Тук. Тук. Тук.
Я рвусь рысью, заглядывая в комнатушку. Сын спит… это хорошо.
Метнувшись к двери и не смотря в глазок, распахиваю.
Он стоит… улыбается виновато.
— Я не разбудил?
Сдавливаю подушечки пальцев, проклиная свет лампочки в подъезде. Тот делает его краше, чем мой муж был когда-либо.
— Я тебя люблю. - Едва слышно и впервые губами.
“Я тебя нет”, но вместо этого почему-то давлюсь слезами.
Он делает шаг, повторяя:
— Я… тебя… люблю.
Я себя нет.
Мне кажется, что это я всё разрушила.
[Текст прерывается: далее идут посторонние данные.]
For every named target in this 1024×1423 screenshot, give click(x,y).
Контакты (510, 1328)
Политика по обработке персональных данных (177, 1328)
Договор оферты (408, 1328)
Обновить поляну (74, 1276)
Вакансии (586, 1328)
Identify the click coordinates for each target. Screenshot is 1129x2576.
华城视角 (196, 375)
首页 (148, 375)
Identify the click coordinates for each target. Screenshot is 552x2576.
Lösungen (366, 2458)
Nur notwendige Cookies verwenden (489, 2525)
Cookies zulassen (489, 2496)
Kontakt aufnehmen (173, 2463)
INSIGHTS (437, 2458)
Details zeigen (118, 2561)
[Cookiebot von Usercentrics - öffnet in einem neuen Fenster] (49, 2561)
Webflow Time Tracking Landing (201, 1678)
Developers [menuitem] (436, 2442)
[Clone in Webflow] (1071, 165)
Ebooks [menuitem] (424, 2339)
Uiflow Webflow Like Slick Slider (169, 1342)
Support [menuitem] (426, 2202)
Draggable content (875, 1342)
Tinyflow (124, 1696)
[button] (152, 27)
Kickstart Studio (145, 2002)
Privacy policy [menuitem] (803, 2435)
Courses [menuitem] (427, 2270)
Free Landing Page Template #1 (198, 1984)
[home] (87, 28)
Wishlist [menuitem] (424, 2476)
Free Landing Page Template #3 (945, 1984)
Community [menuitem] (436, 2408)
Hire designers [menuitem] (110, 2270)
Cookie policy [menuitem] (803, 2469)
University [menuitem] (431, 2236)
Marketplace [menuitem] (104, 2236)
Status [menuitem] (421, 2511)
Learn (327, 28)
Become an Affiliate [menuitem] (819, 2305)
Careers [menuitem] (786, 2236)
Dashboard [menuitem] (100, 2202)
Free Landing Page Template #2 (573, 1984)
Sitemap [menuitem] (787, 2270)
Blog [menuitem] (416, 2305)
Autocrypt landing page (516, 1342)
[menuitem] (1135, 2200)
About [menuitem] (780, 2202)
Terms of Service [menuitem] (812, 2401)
Что всё сейчас из-за меня… но он тут. Стоит и просто смотрит, думая, что нам делать. Мне хочется не реветь. Не жалеть. Не плакать. Не делать этот чудовищный шаг навстречу и не зарываться в его идиотскую курточку, которую сама же и покупала.
Впервые всхлипываю… Впервые гладит по голове, словно я какой-то котёнок.
— Очень тебя люблю, - повторяет мне, не позволяя себе быть громким, резким.
— Мы снова расстанемся, понимаешь?
Он молчит…
— Я тогда была не права, - говорю о той крайней ссоре, - и мне не стоило слушать кого-то. Просто…
— Тебе было страшно.
Вдыхаю его не меняющийся парфюм. Тот до резкости приторный, но сейчас не отталкивает.
— Мне до сих пор страшно.
Заводит нас внутрь, закрывает чужой замок. Я поднимаю глаза и… дёргаюсь, когда там раздаётся крик.
— Стой, - одергивает за руку, тут же разуваясь, - я сам, да?
Огибает, пока что-то внутри в очередной раз ломается. Хочется броситься туда, где только что мелькнула его спина. Хочется шептать сыну то, что не всегда помогает.
Я даже шевелю губами, повторяя выдуманную мантру и вслушиваясь в каждый шорох.
Сын плачет. Кричит и бьётся.
Я закрываю лицо руками и тихо стекаю на пол. Вцепляюсь в волосы, собранные в растрепавшийся пучок, не прекращая шептать…
Он справится?
— Папа?
***
Почему-то все говорят мне, как правильно жить. Почему-то все повторяют мне, что мы снова расстанемся. Почему-то все говорят, что мой сын - это так тяжело. Почему-то все говорят, что я должна быть и этому счастлива.
Почему-то все забывают… что я их не спрашивала.